# TASK INSTRUCTIONS
In the data below, the answer is the run of lines from the line containing "This screenshot has height=558, width=1568." through the line containing "Task: Toggle the", both included; print it exactly and nothing else.
|---|
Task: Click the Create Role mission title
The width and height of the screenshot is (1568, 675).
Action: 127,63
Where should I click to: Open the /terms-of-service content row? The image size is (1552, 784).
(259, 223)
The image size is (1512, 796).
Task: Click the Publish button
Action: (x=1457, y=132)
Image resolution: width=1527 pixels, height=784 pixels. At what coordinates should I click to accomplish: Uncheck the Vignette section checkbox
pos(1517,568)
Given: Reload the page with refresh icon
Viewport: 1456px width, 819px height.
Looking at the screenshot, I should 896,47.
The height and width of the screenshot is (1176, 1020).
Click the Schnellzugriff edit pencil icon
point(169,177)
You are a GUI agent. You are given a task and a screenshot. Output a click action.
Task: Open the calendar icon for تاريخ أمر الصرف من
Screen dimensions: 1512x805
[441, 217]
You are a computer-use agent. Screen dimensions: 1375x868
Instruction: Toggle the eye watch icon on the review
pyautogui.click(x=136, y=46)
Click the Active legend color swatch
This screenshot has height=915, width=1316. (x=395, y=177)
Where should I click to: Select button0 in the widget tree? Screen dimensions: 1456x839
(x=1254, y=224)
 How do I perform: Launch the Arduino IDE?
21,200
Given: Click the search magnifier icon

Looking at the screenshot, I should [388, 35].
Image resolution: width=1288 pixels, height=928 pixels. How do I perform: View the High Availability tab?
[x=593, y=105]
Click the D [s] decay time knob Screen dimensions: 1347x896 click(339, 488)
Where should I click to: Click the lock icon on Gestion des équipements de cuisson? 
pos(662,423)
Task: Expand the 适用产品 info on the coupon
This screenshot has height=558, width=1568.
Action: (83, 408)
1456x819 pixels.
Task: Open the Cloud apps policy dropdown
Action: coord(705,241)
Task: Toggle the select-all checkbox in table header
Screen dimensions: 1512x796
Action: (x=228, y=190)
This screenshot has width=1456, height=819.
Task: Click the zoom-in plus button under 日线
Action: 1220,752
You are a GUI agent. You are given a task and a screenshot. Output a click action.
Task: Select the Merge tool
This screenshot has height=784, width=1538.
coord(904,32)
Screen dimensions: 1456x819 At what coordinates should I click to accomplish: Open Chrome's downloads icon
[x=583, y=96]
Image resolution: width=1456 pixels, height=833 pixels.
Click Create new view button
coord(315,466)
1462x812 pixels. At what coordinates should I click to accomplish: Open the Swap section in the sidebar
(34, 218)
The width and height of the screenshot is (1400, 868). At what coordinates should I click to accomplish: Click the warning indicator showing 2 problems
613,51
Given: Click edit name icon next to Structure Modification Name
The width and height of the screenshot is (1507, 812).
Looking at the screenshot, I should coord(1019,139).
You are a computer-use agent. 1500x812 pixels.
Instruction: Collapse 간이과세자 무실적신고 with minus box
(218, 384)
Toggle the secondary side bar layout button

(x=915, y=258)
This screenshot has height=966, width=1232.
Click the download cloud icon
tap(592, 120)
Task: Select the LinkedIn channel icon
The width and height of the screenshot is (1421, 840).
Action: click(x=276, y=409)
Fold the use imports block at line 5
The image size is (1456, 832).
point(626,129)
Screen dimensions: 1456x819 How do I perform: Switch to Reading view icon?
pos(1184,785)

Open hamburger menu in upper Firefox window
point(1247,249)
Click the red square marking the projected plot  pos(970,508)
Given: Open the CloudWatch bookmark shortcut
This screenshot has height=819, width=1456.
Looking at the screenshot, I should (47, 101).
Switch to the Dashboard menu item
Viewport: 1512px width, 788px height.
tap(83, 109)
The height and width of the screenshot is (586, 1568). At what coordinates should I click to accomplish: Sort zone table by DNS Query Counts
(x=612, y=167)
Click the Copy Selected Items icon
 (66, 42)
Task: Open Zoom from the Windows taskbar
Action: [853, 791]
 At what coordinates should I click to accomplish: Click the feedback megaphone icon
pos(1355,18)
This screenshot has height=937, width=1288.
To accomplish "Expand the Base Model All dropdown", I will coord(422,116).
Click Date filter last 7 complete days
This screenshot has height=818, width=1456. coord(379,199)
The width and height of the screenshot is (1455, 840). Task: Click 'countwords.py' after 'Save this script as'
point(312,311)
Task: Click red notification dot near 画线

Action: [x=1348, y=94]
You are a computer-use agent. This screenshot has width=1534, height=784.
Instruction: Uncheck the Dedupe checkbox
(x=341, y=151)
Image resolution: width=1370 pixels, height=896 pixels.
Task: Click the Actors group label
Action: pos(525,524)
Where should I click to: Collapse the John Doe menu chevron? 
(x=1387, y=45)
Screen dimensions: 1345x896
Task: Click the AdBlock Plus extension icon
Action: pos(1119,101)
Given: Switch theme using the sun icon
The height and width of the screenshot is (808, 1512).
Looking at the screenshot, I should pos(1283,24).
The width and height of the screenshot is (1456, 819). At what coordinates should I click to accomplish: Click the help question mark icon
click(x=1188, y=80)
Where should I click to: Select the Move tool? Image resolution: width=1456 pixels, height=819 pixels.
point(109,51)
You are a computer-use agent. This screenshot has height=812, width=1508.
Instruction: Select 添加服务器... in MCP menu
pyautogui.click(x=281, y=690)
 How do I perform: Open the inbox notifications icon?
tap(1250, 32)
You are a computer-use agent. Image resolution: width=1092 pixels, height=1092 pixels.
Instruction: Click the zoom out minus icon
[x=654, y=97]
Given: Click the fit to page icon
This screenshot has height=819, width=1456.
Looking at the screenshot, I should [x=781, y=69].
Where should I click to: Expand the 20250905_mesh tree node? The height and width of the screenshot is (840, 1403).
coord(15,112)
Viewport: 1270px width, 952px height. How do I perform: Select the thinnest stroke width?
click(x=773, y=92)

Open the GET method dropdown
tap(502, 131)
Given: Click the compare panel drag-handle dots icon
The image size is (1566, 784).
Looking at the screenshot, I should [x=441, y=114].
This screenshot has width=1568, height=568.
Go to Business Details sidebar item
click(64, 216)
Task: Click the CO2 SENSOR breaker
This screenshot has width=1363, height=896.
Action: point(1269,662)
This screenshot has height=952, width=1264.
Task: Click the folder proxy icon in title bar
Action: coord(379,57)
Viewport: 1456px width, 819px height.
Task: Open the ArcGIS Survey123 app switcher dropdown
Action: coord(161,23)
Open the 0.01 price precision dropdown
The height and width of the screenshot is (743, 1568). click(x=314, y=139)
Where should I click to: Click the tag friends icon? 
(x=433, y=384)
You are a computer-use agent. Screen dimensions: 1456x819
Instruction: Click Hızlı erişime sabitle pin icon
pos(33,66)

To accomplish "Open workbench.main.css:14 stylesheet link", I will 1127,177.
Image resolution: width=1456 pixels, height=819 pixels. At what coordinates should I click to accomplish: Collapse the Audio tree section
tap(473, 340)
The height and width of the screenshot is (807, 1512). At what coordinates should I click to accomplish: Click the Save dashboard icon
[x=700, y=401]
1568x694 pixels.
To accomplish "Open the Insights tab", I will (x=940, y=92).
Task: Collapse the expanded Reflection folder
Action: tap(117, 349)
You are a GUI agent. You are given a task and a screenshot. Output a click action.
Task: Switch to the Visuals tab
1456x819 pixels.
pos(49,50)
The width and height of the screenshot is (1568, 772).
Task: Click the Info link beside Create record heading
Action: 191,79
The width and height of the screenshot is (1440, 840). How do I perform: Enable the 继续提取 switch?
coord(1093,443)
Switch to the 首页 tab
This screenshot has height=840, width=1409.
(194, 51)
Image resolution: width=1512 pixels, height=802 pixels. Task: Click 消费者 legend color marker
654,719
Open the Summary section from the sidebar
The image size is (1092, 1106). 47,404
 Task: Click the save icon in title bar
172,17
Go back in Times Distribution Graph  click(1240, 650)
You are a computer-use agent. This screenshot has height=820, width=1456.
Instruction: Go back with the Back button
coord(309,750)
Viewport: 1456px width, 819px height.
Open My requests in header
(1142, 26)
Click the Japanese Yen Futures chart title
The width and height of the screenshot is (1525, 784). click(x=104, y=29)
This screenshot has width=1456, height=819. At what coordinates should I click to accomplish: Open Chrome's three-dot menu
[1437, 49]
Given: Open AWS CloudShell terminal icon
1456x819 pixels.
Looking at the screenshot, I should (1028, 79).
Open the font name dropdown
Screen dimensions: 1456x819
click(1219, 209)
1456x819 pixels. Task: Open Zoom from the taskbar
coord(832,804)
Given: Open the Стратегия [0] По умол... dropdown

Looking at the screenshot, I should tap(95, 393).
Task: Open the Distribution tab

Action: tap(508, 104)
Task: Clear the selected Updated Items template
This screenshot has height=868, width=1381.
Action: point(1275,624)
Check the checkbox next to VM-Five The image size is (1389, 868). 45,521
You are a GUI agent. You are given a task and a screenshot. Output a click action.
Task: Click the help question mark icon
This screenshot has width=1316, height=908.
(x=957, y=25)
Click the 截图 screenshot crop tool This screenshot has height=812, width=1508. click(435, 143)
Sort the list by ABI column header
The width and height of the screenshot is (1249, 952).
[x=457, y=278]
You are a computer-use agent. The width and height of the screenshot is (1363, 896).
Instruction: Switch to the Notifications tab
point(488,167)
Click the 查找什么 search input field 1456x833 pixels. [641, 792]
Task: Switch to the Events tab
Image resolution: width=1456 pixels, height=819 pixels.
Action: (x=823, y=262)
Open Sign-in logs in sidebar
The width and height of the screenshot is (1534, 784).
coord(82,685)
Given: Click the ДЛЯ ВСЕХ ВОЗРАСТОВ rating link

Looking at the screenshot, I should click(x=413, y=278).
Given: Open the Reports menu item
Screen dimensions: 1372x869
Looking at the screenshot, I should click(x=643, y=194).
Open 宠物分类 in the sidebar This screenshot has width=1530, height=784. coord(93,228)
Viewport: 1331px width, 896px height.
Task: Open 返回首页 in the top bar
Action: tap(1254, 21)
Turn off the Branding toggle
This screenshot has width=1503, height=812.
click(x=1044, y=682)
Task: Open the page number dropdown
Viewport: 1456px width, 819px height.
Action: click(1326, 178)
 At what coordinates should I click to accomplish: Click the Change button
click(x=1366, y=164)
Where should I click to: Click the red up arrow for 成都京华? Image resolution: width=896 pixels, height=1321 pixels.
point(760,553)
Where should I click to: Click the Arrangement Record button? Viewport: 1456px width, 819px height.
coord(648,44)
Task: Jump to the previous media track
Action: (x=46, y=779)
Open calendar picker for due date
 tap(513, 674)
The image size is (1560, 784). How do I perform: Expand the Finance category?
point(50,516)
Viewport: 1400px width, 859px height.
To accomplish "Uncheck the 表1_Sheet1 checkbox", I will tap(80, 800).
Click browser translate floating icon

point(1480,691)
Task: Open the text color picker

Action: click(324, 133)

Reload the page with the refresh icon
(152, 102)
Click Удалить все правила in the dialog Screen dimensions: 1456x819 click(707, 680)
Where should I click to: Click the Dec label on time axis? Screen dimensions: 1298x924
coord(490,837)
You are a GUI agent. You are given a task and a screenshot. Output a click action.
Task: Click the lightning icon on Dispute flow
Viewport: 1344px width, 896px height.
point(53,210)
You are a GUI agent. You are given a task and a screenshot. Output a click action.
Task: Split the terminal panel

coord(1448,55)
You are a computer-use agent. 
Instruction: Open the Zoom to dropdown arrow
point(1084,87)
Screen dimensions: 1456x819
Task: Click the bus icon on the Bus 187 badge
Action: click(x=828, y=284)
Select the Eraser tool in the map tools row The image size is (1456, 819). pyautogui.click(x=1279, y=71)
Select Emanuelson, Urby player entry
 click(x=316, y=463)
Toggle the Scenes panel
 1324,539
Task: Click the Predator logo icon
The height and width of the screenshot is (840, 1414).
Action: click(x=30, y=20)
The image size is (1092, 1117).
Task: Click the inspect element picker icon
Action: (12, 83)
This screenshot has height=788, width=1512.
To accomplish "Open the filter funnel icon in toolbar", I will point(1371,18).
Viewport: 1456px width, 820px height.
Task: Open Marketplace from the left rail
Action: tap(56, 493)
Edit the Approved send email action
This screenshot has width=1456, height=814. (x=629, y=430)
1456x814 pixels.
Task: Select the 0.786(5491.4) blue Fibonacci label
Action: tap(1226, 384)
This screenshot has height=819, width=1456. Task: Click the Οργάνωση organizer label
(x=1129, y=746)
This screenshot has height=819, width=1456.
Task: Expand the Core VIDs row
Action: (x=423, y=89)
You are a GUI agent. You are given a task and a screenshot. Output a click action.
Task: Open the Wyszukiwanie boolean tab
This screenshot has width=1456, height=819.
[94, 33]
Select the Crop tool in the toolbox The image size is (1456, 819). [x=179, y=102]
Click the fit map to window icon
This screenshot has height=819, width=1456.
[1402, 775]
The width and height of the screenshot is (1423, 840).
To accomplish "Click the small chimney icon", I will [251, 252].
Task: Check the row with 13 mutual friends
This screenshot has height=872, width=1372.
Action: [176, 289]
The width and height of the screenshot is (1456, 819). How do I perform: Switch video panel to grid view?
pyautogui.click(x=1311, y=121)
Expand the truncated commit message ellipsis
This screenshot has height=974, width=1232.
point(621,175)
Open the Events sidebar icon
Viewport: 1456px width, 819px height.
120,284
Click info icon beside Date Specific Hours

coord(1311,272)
|---|
# SOLUTION TO THIS TASK
This screenshot has height=558, width=1568.
Action: (83, 408)
1456x819 pixels.
Task: Open the Cloud apps policy dropdown
Action: coord(705,241)
Task: Toggle the select-all checkbox in table header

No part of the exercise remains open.